A diretora de Ciência do Instituto de Pesquisa Ambiental da Amazônia (Ipam), Ane Alencar, chama a atenção para o fato de que o país seguiu com o mesmo patamar alto de desmatamento na Amazônia em outubro, apesar de haver mais chuvas do que era esperado na região, por causa do fenômeno La Niña. “Nas últimas duas semanas, vimos o governo brasileiro dizer na COP26 que tem o desmatamento sob controle. Mas o Brasil real é o que os satélites mostram. Para cumprir as promessas feitas na Conferência do Clima, o governo precisa fazer mais do que fala. É possível mudar o quadro, mas é preciso agir imediatamente”, cobrou.

Conforme o Inpe divulgou ontem, a Amazônia Legal teve uma área de 877 km² sob alerta de desmatamento, o que equivale a uma alta de 5% em relação a 2020 e recorde para o mês na série histórica. Nos últimos meses, o ministro do Meio Ambiente, Joaquim Leite, vinha enfatizando a redução do desmatamento na média trimestral de agosto e setembro, e atribuindo a melhora dos dados a ações conjuntas de vários ministérios.

Depois de um desgaste de seu antecessor, Ricardo Salles com o Inpe, Leite vem tentando mostrar aproximação com o instituto.

Panorama diferente

No discurso que realizou na COP26, o ministro Joaquim Leite apresentou um panorama bem diferente daquele confirmado, ontem, pelo Inpe. Além de afirmar que o desmatamento ilegal já estava sendo combatido com aumento de recursos e de patrulhamento, ele não deu maiores detalhes dos mais recentes dados sobre desmatamento, queimadas e emissões de carbono. E ainda se comprometeu a acabar com o desmatamento ilegal até 2028.

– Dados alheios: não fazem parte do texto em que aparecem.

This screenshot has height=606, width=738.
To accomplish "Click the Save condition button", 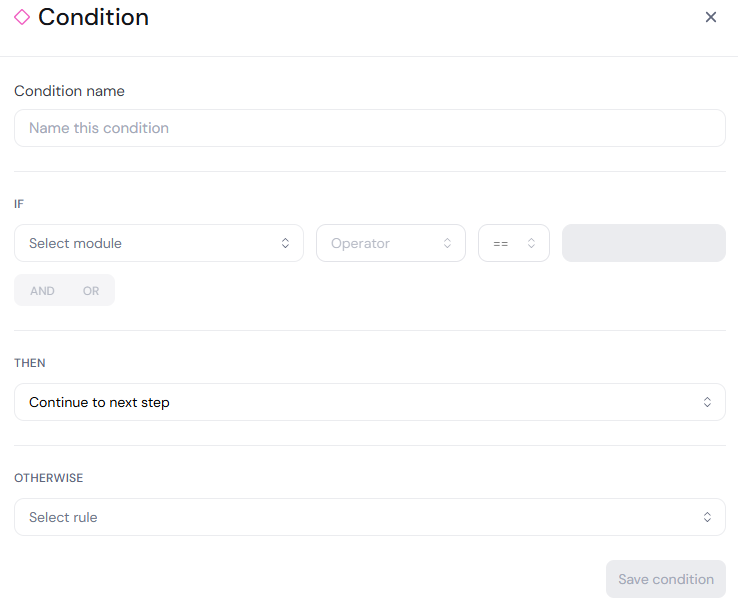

Segundo Leite, as etapas para cumprir o objetivo de redução da devastação no bioma serão: redução de 15% ao ano até 2024; redução de 40% ao ano em 2025 e em 2026; redução de 50% em 2027; e zerar o desmatamento ilegal em 2028.

Mas enquanto o Ministério do Meio Ambiente divulga números otimistas sobre a preservação da Amazônia e de outros biomas brasileiros, estimativas do Observatório do Clima apontam que a maior parte (46%) dos gases estufa emitidos pelo país são provenientes do desmatamento. Os dados de 2020 mostram que o Brasil continua, desde 2010, a ampliar suas emissões. No ano passado, em plena pandemia, o aumento do despejo de gases de efeito estufa, pelo país, na atmosfera, foi de 9,5%. No restante do mundo, porém, houve uma redução de cerca de 7%.

“Enquanto o governo federal tenta vender o Brasil como potência verde na COP, a verdade é que o desmatamento em outubro bateu mais um recorde e vem sendo impulsionado pela política anti-ambiental do presidente, do Ministério do Meio Ambiente, com apoio de parte do Congresso. O desmatamento e queimadas continuam fora de controle e a violência contra os povos indígenas e população tradicional só aumenta”, criticou Rômulo Batista, porta-voz da campanha Amazônia do Greenpeace.